TASK DIRECTIONS:
Which lines in the records contain the word "click", counting only matches with the same case? Find each one and copy it out in full.

[Stored items]
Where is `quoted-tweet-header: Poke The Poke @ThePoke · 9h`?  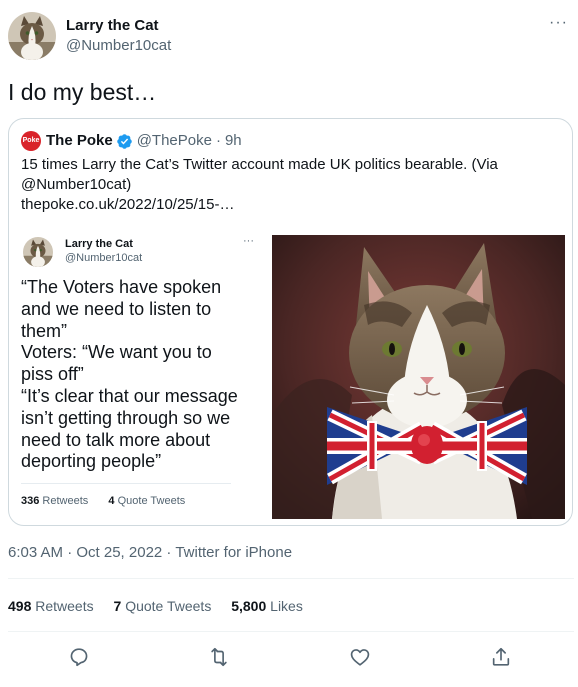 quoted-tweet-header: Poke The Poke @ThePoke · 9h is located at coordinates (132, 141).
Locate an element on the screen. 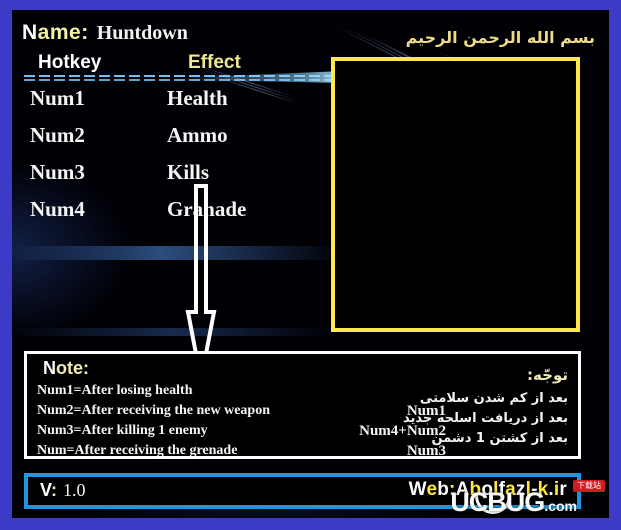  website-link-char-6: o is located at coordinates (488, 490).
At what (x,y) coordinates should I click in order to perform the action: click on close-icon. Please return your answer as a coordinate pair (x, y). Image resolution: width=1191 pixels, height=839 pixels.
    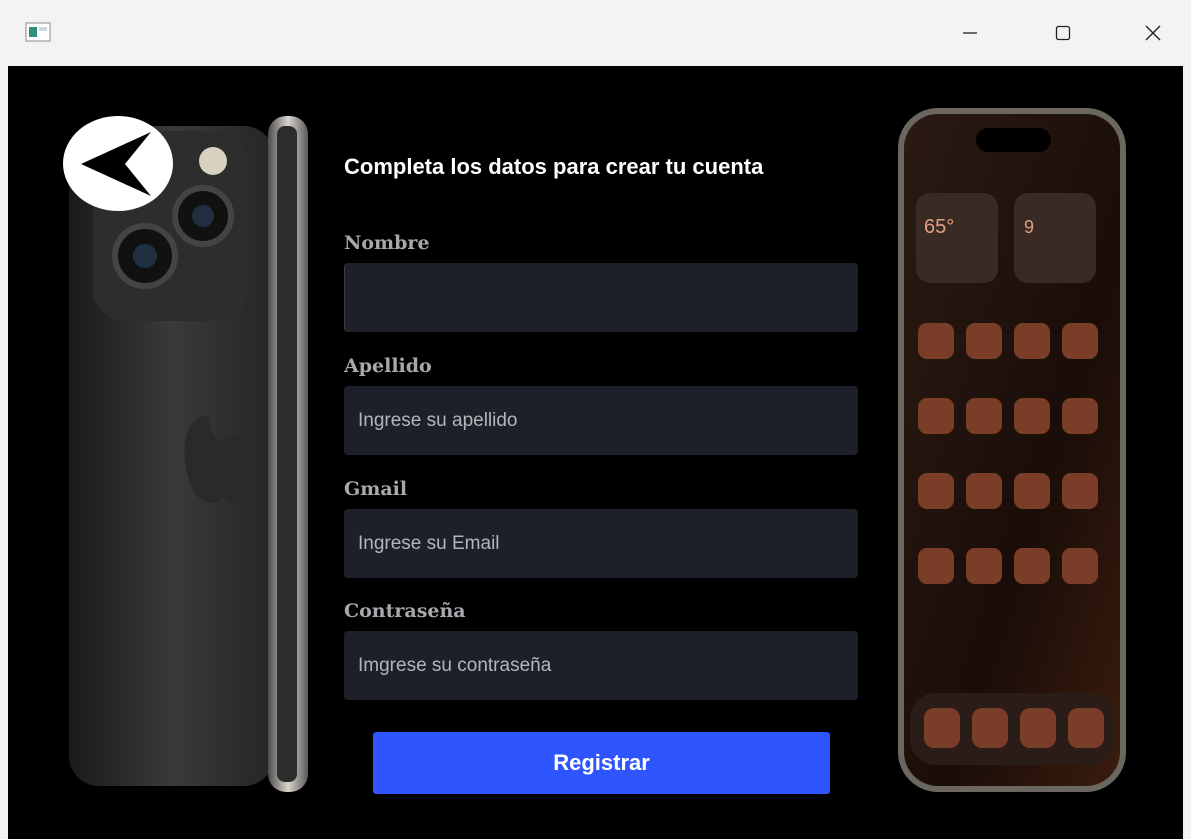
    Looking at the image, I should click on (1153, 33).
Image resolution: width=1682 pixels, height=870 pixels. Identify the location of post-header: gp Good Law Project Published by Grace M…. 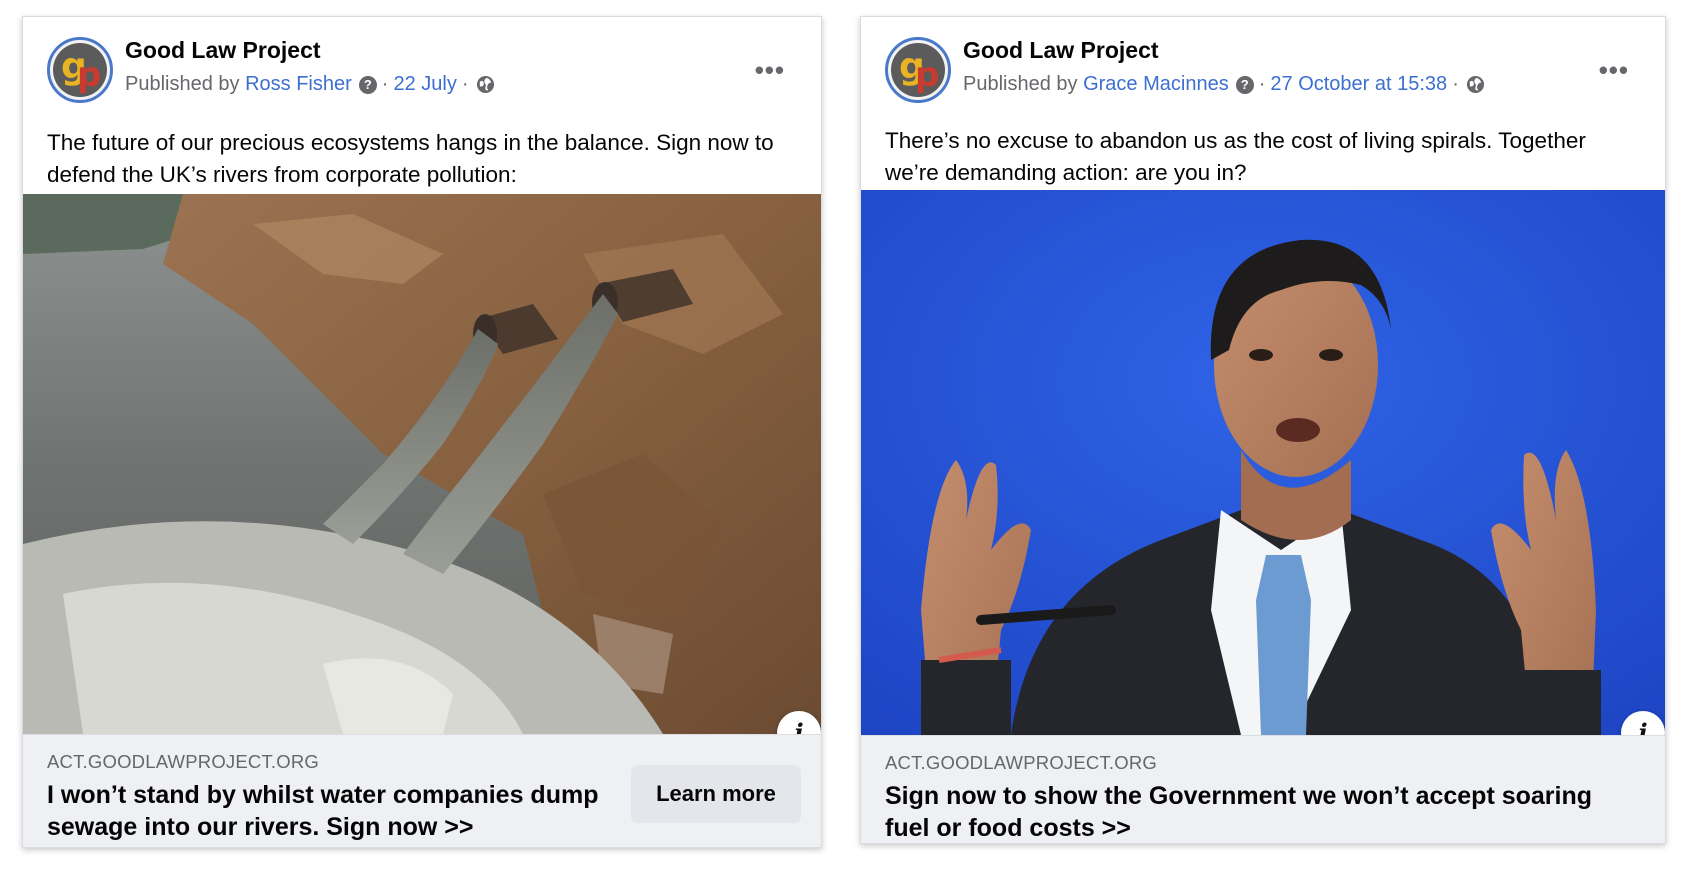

OUTPUT:
At what (x,y) coordinates should I click in order to perform the action: click on close-icon. Please return your answer as a coordinate pair (x, y). Image resolution: width=1191 pixels, height=839 pixels.
    Looking at the image, I should click on (1153, 33).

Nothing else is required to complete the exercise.